### Document

Research ArticleDISASTER MANAGEMENT

Rapid assessment of disaster damage using social media activity

See allHide authors and affiliations

Science Advances  11 Mar 2016:
Vol. 2, no. 3, e1500779
DOI: 10.1126/sciadv.1500779
  • Fig. 1 Example of the spatiotemporal evolution of Twitter activity across keywords.

    (A) Geographical and topical variation of normalized activity (the number of daily messages divided by the number of local users active on the topic during the observation period). The horizontal axis is an offset (in hours) with respect to the time of hurricane landfall (00:00 UTC on 30 October 2012). Activity on hurricane-related words like “sandy” increases and reaches its peak on the day of landfall and then gradually falls off. Qualitatively similar trends are observed everywhere, with distance to the path of the hurricane affecting the strength of the response (compare magnitudes of activity peaks between New York, Chicago, and Miami). Different temporal patterns are exhibited by different keywords: “gas”-related discussion peaks with delay corresponding to posthurricane fuel shortages, and activity on “storm” has a secondary spike attributable to November “Nor’easter” storm. (B) Summary of activities by topic and location. Color corresponds to the level of normalized activity (blue, low; red, high). In columns, places are ranked according to their proximity to the path of the hurricane (closest on the left; farthest on the right). In rows, words are ranked according to the average activity on the topic. Evolution of the event brings disaster-related words to the top of the agenda, with the northeast showing the highest level of activity.

  • Fig. 2 Characteristic features of Twitter activity across locations (labeled by color according to hurricane proximity; blue, farther from the disaster; red, closer to the disaster).

######
### Recorded data

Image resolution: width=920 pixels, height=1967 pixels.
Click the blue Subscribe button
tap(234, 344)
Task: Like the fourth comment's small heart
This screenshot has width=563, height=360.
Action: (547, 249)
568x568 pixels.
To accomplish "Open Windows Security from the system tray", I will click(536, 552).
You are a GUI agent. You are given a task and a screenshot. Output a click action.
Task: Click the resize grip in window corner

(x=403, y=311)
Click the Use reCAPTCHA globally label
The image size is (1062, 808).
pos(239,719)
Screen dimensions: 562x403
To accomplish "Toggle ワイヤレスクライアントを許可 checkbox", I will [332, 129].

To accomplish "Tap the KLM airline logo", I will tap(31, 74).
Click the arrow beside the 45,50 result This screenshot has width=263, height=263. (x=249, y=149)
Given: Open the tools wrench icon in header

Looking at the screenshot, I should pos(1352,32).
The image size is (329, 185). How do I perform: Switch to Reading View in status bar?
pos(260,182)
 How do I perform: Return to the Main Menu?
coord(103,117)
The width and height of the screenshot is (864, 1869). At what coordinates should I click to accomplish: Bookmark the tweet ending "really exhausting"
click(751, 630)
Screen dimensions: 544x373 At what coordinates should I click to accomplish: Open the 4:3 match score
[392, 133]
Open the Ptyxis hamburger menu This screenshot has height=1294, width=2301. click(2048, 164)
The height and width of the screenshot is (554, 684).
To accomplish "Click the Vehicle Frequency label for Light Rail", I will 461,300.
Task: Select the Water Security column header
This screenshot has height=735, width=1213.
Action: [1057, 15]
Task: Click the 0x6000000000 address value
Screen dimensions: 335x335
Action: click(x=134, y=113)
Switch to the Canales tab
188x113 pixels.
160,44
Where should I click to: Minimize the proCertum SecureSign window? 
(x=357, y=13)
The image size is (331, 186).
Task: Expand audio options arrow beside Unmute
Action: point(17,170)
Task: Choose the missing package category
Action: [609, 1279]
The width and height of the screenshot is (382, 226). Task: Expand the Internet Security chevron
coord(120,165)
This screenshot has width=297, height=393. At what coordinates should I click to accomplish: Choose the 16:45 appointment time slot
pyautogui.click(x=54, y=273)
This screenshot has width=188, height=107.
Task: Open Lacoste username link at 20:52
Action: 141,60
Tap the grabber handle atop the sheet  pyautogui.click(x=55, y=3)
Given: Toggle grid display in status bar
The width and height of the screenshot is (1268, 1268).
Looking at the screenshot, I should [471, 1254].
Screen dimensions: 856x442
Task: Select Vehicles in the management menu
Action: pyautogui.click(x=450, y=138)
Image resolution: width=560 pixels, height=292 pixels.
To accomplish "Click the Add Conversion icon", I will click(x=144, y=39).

######

● Stated goal 1
Name every city that the Hurricane Sandy Twitter article mentions by name.
● Stated goal 2
Render this sentence from the Hurricane Sandy Twitter article in Spanish: "Activity on hurricane-related words like “sandy” increases and reaches its peak on the day of landfall and then gradually falls off."
● Stated goal 3
Please go on with the Hurricane Sandy Twitter article from the point where it stops.
The records have no part in any of this.

● Answer 1
New York, Chicago, Miami

● Answer 2
La actividad en torno a palabras relacionadas con el huracán, como “sandy”, aumenta y alcanza su punto máximo el día en que el huracán toca tierra, y luego disminuye gradualmente.

● Answer 3
    In all panels, the primary plot shows results for messages with keyword “sandy” and an inset for keyword “weather” to contrast behaviors between event-related and neutral words. (A) A primary feature is the sharp decline in normalized activity as the distance between a location and the path of the hurricane increases. After the distance exceeds 1200 to 1500 km, its effect on the strength of response disappears. This trend may be caused by a combination of factors, with direct observation of disaster effects and perception of risk both increasing the tweet activity of the East Coast cities. Anxiety, anticipation, and risk perception evidently contribute to the magnitude of response because many of the communities falling into the decreasing trend were not directly hit or were affected only marginally, whereas New Orleans, for example, shows a significant tweeting level that reflects its historical experience with damaging hurricanes like Katrina. (B) The retweet rate is inversely related to activity, with affected areas producing more original content. (C) The popularity of the content created in the disaster area is also higher and therefore increases with activity as well. None of the features discussed above are present for neutral words (see the insets in all panels).

  • Fig. 3 Predictive capacity of Hurricane Sandy’s digital traces.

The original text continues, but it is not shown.